_Exercise directions_: The records below must be repeated exactly, but without their pictures.

>>>>>

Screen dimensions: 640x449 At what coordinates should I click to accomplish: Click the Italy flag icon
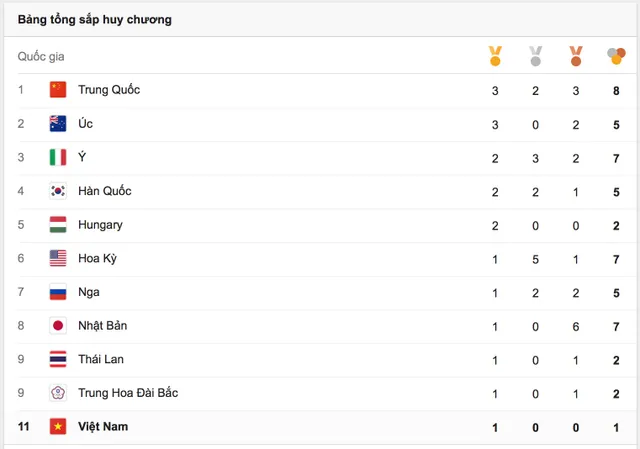[x=58, y=157]
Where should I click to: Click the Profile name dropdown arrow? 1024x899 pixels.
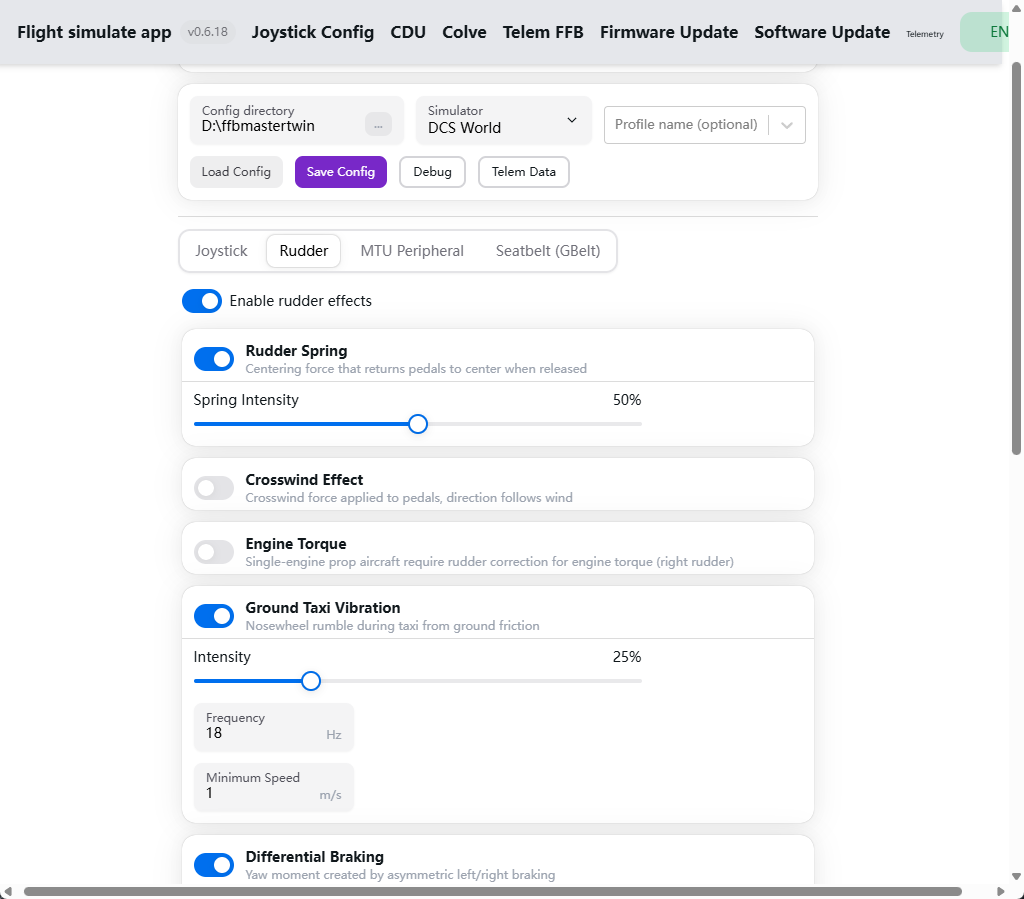pyautogui.click(x=787, y=125)
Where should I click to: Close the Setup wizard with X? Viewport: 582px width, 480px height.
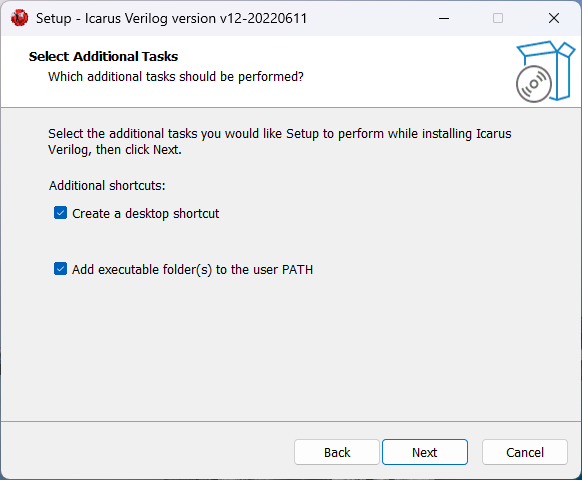coord(554,18)
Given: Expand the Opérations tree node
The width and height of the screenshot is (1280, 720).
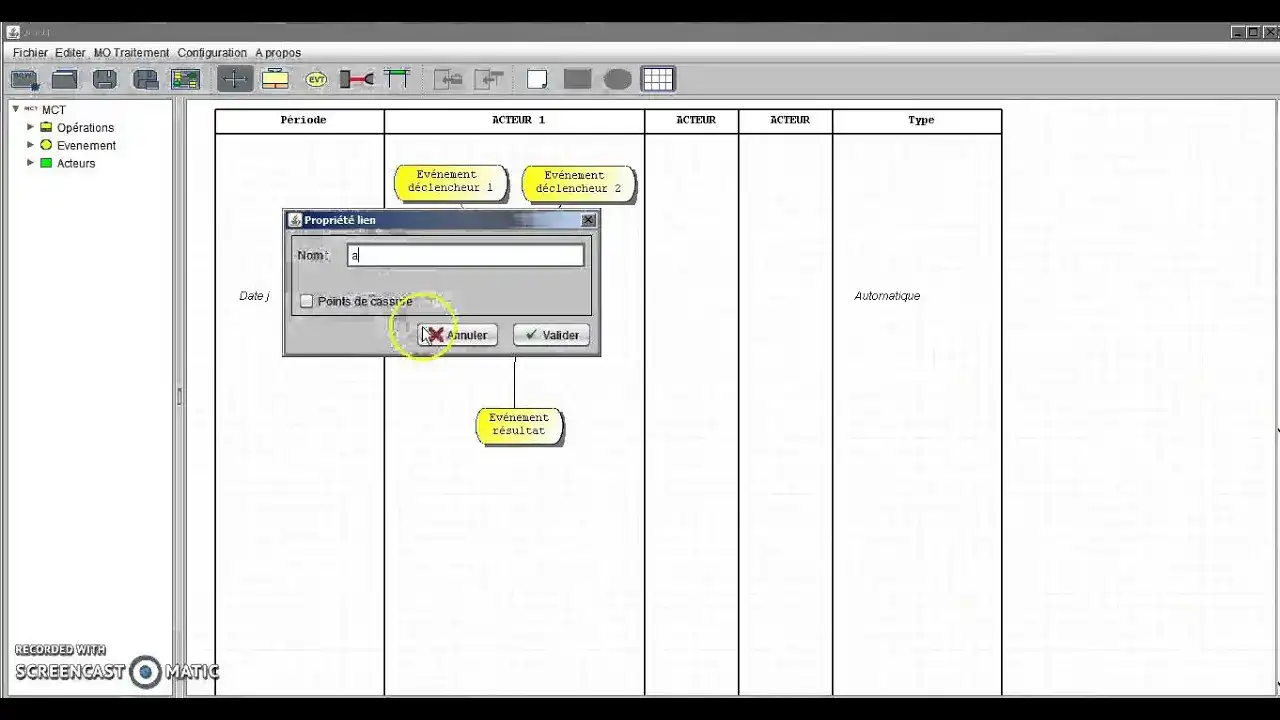Looking at the screenshot, I should [30, 127].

<<<<<

_Result of the exercise_:
Screen dimensions: 640x449 At what coordinates should I click to accomplish: Click the Italy flag icon
[x=58, y=157]
Where should I click to: Click the Profile name dropdown arrow? 1024x899 pixels.
pyautogui.click(x=787, y=125)
Where should I click to: Close the Setup wizard with X? Viewport: 582px width, 480px height.
coord(554,18)
Given: Expand the Opérations tree node
The width and height of the screenshot is (1280, 720).
Looking at the screenshot, I should [30, 127].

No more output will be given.